The first day was getting on a bit and we asked around on the bus for a recommendations for a budget hotel. Two Indian fellow in the row in front of us hopped to with the helpful information that their sister-in-laws third cousin or some such owned a hotel. Just what we were looking for. Conveniently Uncle Raj owned a rickshaw and would be right by the bus station ready to take us. No better offers were made so we took them up on theirs.
It was dark by the time we arrived at the “budget hotel” that turned out to be Pinjore Gardens. We gently declined but were told the hotel room was empty and the sister-in-laws third cousin was the care taker and we could stay for free. No problem!
Uh-mm, yeah right.
We went up and surveyed the plush acreage with a bathroom bigger than some of my previous living quarters. Then I espied Indira Gandhi as a prior occupant in the guest register.
Free! Really?! My bullshit meter was pegging up steadily.
Right about then one of the fellows popped his head in and said to come down and eat with his family. Thinking Dhal and Chapaties sounded good we headed on down.

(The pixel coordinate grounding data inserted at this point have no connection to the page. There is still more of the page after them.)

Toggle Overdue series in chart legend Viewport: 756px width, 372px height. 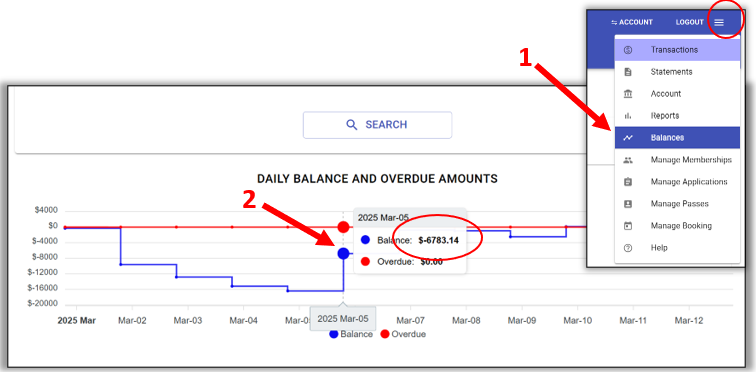[403, 334]
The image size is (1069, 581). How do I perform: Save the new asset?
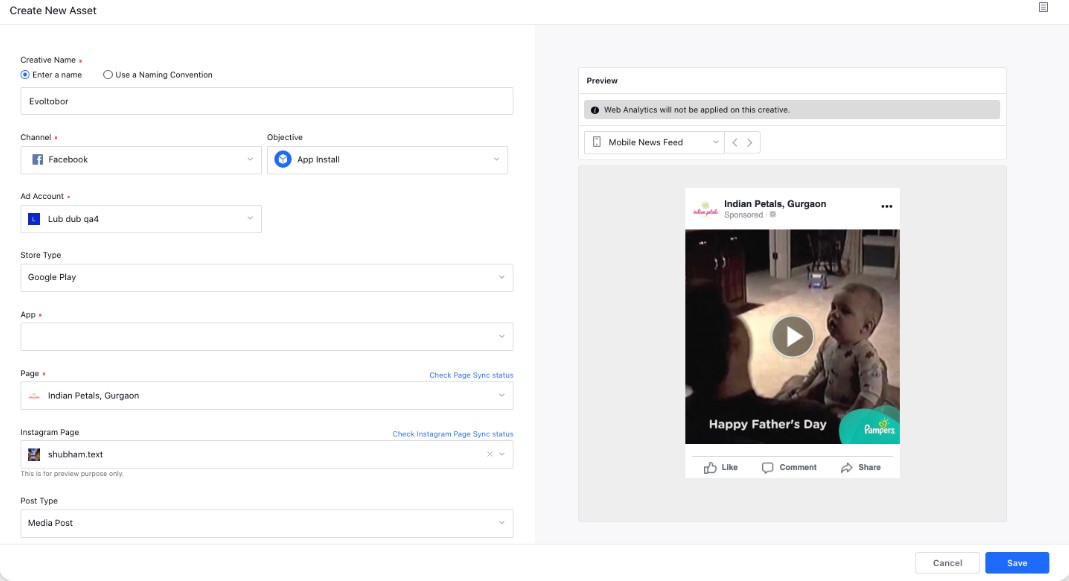pos(1017,562)
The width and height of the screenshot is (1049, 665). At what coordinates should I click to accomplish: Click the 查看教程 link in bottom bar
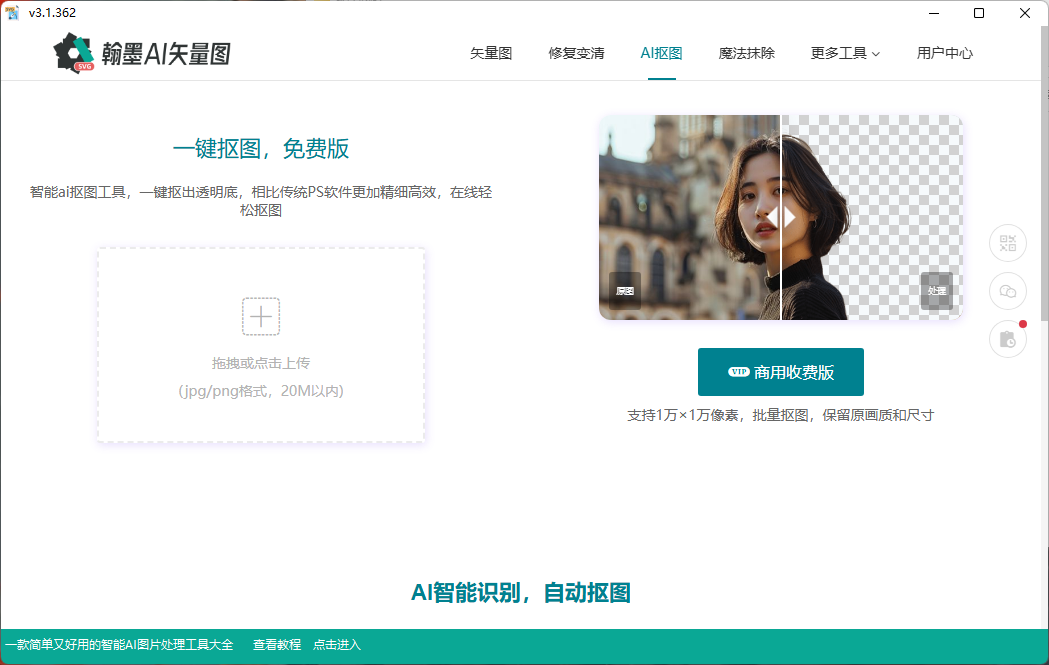coord(277,645)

There in a rather plush eatery with velvety cushions on the floor and silk tablecloths was laid a feast Indira would surely have approved.
As previous we gently declined but again were told we were honored guest of the family and it was all free. No problem!

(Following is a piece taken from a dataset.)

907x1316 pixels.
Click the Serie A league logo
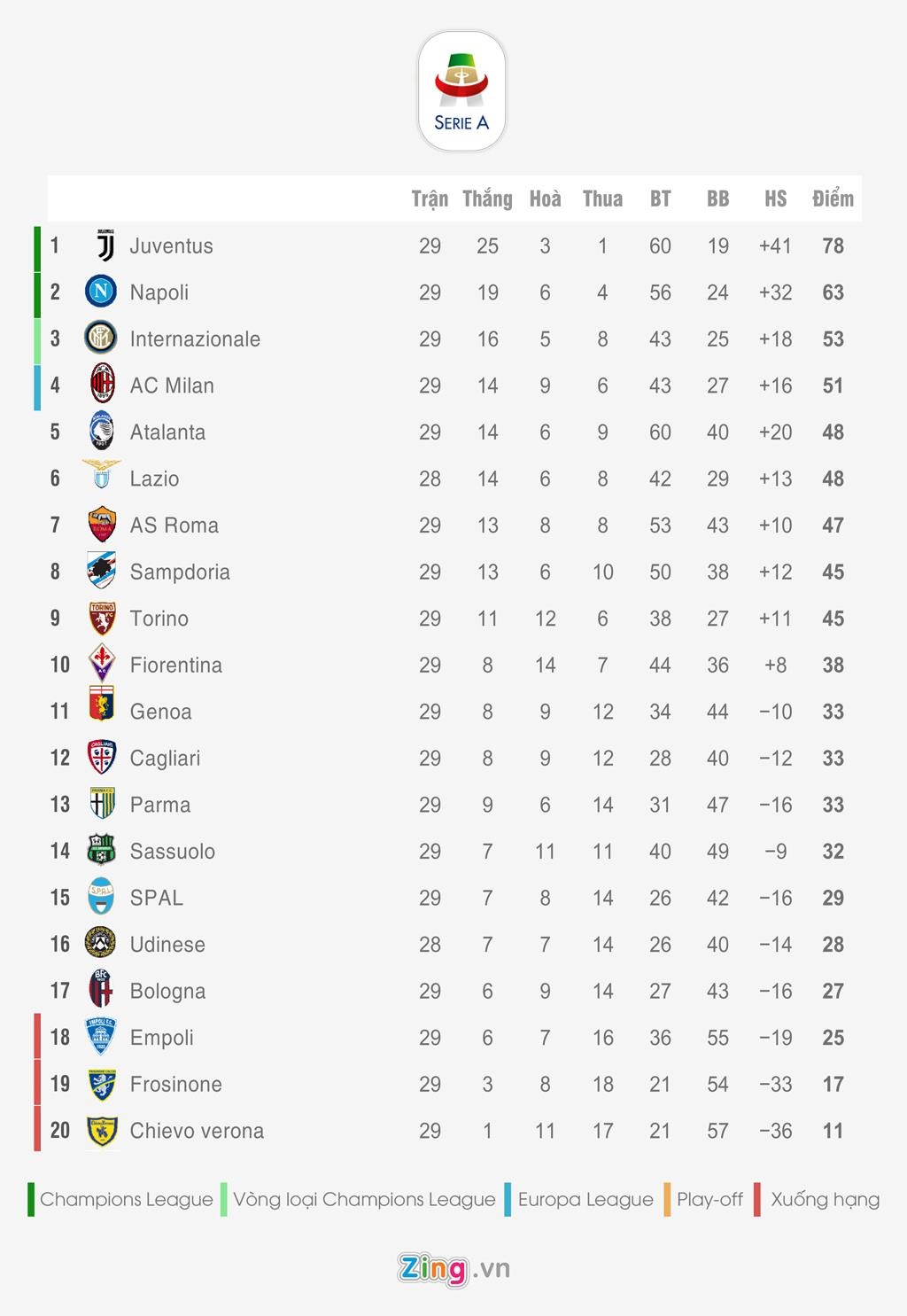point(461,91)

Tick, tick, tick went the BS meter.
Alcohol was not just offered but pushed. Not be be stereotyping someone but an Australian very rarely will pass up a drink, and my companion was shortly three sheets to the wind. I on the other hand, since declining drinks was not an option, went to the bathroom and purged at regular intervals.
I kept waiting for the shoe to drop. Were we in for a mugging and robbery? Worse?
Eventually I was able to drag my Australian back to our lush quarters were we both passed out. He more so than myself.
I don’t know what woke me up but I suddenly noticed a sheet of paper had been slid under the doors.
And there was the answer to my worries. The bill had arrived.
For the hotel, the food, the booze. I don’t honestly remember the amount. But it was outrageous. They must have anticipated negotiations and planned it so that if they got a third of the asking price they still would make out like the bandits they were.
I had had a long day on the bus with some fellow rubbing his privates on my knee. I had eaten too much and drank too much. I had slept poorly. In short – I was not in the mood to play games.
I decided to peek out and get the lay of the land for an early morning exit.
Surprise – we were locked into the room.
We were in the upstairs penthouse which opens to the deck. The door was a French door without the fortification of a street side door.
I rattled my Australian till he was awake enough to comprehend the situation, and we went to work. We packed up and then ever so quietly removed the hinges of the door with my trusty Swiss Army knife.
Apparently this tactic had not been anticipated by our rip-off artists or they also were still in an alcoholic stupor, in any event – nothing barred our escape.
We tip-toed out of there into the early dawn hour, caught a rickshaw and had him take us to the bus station and got on the next bus out of town. To anywhere at all. Just as long as it was far away.
Should you ever find yourself in at time warp and end up back in 74 on a bus heading into Chandigarh, don’t take the two Indian guys in the row in front of you up on their offer to help you find a “budget hotel”.